▶ **Given passage**:
Indeed. But MADV_DONTNEED is somewhat undesired for performance reasons.
You want to do the work when swapping not when hinting.

But what I wanted to say here: Looking at the pure size of your guest
will at least not help you to identify if more memory than desired will
be used.

> 
>> So:
>> 1) Unmodified guests will make use of more memory than desired.
> 
> One interesting possibility for this is to add the buffer memory
> by hotplug after the feature has been negotiated.
> I agree this sounds complex.

Yes it is, and it goes into the direction of virtio-mem that essentially
does that. But bad news: memory hotplug is complicated stuff, both on
the hypervisor and guest side. And things like NUMA make it more involved.

But even then, malicious guest can simply fake feature negotiation and
make use of all hotplugged memory. Won't work, at least not for
malicious guests.

> 
> But I have an idea: how about we include the hint size in the
> num_pages counter? Then unmodified guests put
> it in the balloon and don't use it. Modified ones
> will know to use it just for hinting.

These are the nightmares I was talking about. I would like to decouple
this feature as far as possible from balloon inflation/deflation.
Ballooning is 4k based and might have other undesirable side effect.
Just because somebody wants to use page hinting does not mean he wants
to use ballooning. Effectively, many people will want to avoid
ballooning completely by using page hinting for their use case.

> 
> 
>> 2) Malicious guests will make use of more memory than desired.
> 
> Well this limitation is fundamental to balloon right?

Yep, it is the fundamental issue of ballooning. If memory is available
right from the boot, the system is free to do with it whatever it wants.

▶ **Raw data**:
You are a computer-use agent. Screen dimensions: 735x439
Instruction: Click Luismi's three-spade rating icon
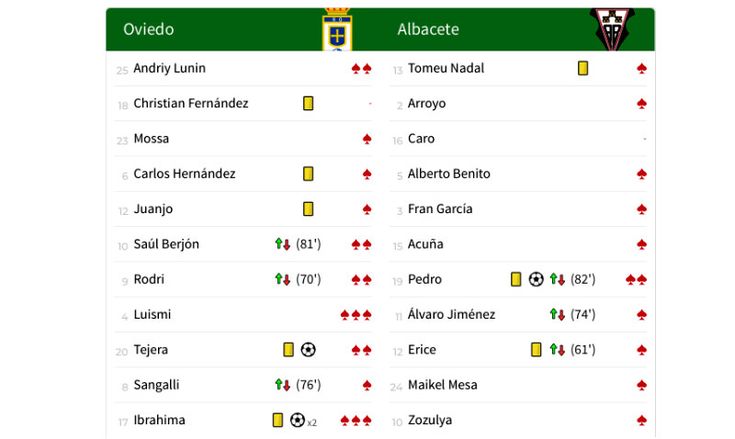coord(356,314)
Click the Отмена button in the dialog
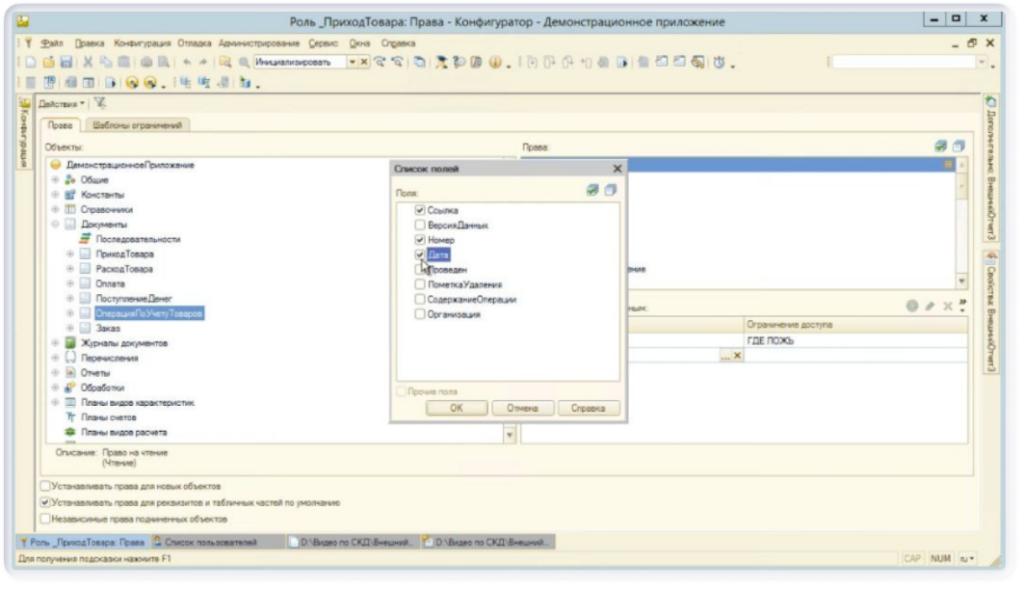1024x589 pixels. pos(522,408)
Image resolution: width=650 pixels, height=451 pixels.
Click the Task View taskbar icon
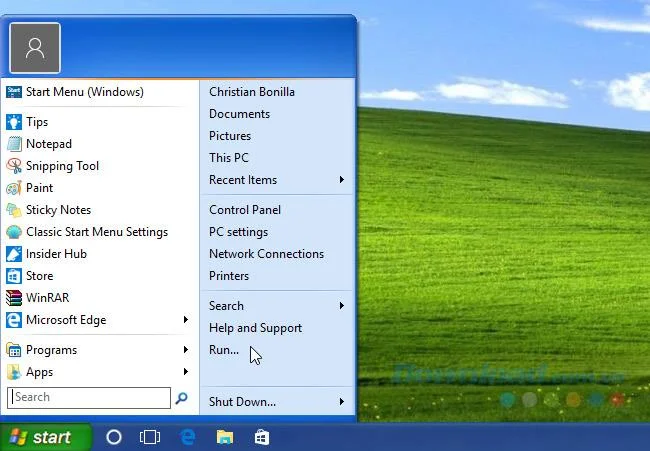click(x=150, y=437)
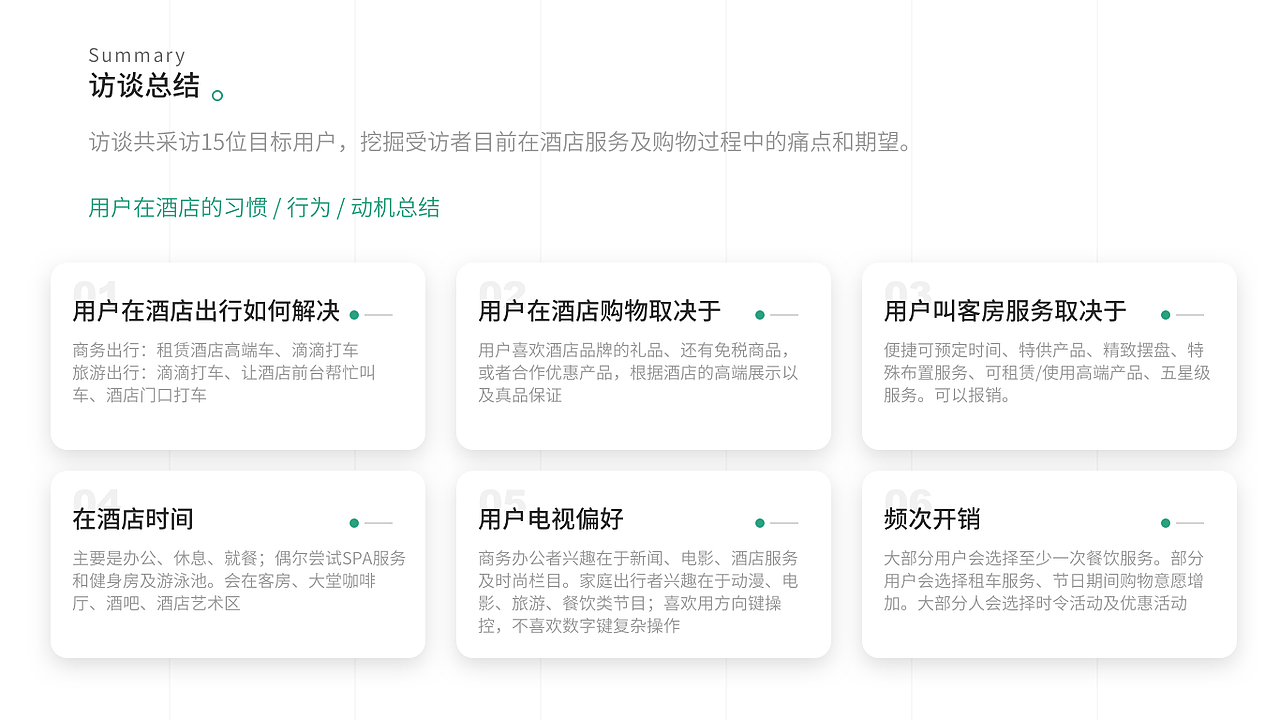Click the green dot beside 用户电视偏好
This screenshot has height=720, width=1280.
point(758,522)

▶ **Challenges**:
**a.** Answer these questions from the page-hinting discussion, one per line:
(i) For what reasons is MADV_DONTNEED called somewhat undesired?
(ii) What does the page-hinting discussion name as something that makes memory hotplug more involved?
(iii) What unit is ballooning said to be based on?
**b.** Turn the paragraph of the page-hinting discussion that begins "These are the nightmares I was talking about" into a short bulleted list that keeps its main points.
**c.** List every kind of guest that the page-hinting discussion distinguishes by a describing word.

▶ **Responses by task**:
**a.**
(i) Performance reasons.
(ii) NUMA.
(iii) 4k.

**b.**
- The page-hinting feature should be decoupled as far as possible from balloon inflation and deflation.
- Ballooning is 4k based and might have other undesirable side effects.
- Wanting page hinting does not mean wanting ballooning.
- Many people will want to avoid ballooning completely by using page hinting.

**c.**
- Unmodified guests
- Malicious guests
- Modified guests